Objetivo da tarefa
Dê continuidade ao trecho sobre a aproximação entre ONGs e empresas, começando depois da última frase apresentada.

Trecho do documento
Rossetti, do Gife, reconhece a dificuldade. "São duas culturas distintas. As ONGs costumam ter um discurso mais ideológico, critico às empresas. No mundo corporativo, porém, a linguagem é mais enxuta e há mais cobrança por resultados." De qualquer forma, ele acredita que os dois campos tendem a se aproximar cada vez mais, até porque existe um grupo de empresas ciente da importância de relacionar investimentos sociais a políticas públicas que promovam a cidadania.
Tal ponte está sendo construída com a ajuda de consultorias como a Setor 2 1/2, especializada na estratégia de ações de responsabilidade social empresarial. A mais recente aproximação proporcionada pela Setor 2 1/2 se deu entre o ISA, a Grendene e a top model Gisele Bündchen, que aderiram em maio à campanha Y Ikatu Xingu, movimento pela recuperação das nascentes dos rios que cortam o Parque Indígena do Xingu.
Usar o apoio do setor empresarial quase sempre é um dilema para as organizações não governamentais. Não seria incoerente aceitar apoio de companhias que se notabilizaram por uma biografia socioambiental pouco louvável?

Material fornecido
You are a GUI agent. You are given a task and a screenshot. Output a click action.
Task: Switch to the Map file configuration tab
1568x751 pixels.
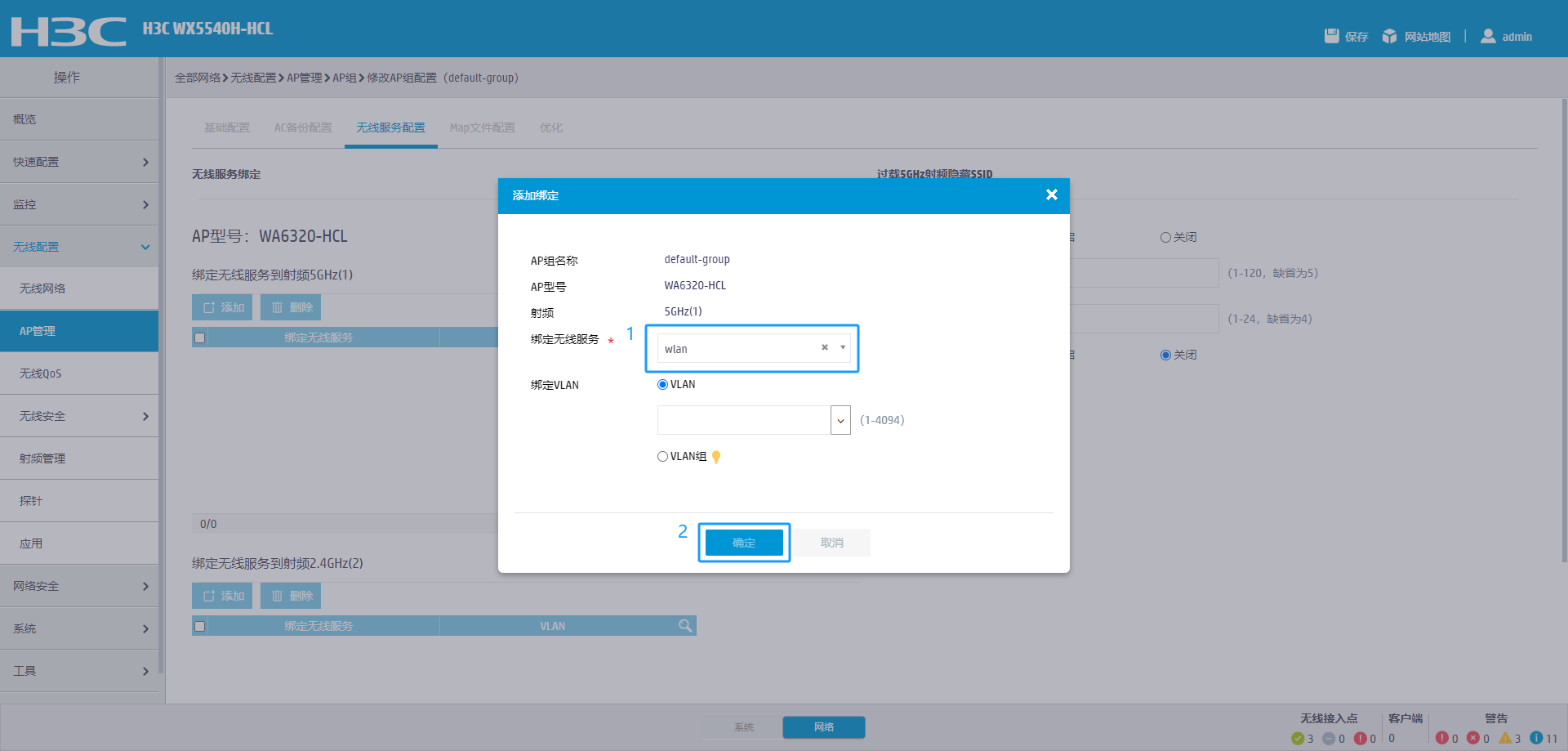482,127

Resposta a seguir
O tema costuma gerar discussões infindáveis no campo das ONGs e é visto com enfado pelos empresários. Pedro Leitão, do Funbio, levanta uma possível solução para o dilema. "A ONG deve condicionar a parceria ao cumprimento de um compromisso da companhia com a mudança de comportamento, monitorando a empresa por meio de indicadores." Mas sempre há riscos nessa relação, como adverte Fabio Feldmann, secretário-executivo do Fórum Paulista de Mudanças Climáticas Globais: "A interação das ONGs com o governo e empresas é positiva e sinérgica, mas sempre traz um risco que é o da cooptação", diz.

A eficiência medida em números

Trata-se de um curso inédito: ensina profissionais de organizações da sociedade civil e técnicos do setor público a medir financeiramente o resultado das ações sociais. 0 Banco Itaú lançou o treinamento no ano passado e prepara a quarta turma, que tomará aulas durante dois meses e meio.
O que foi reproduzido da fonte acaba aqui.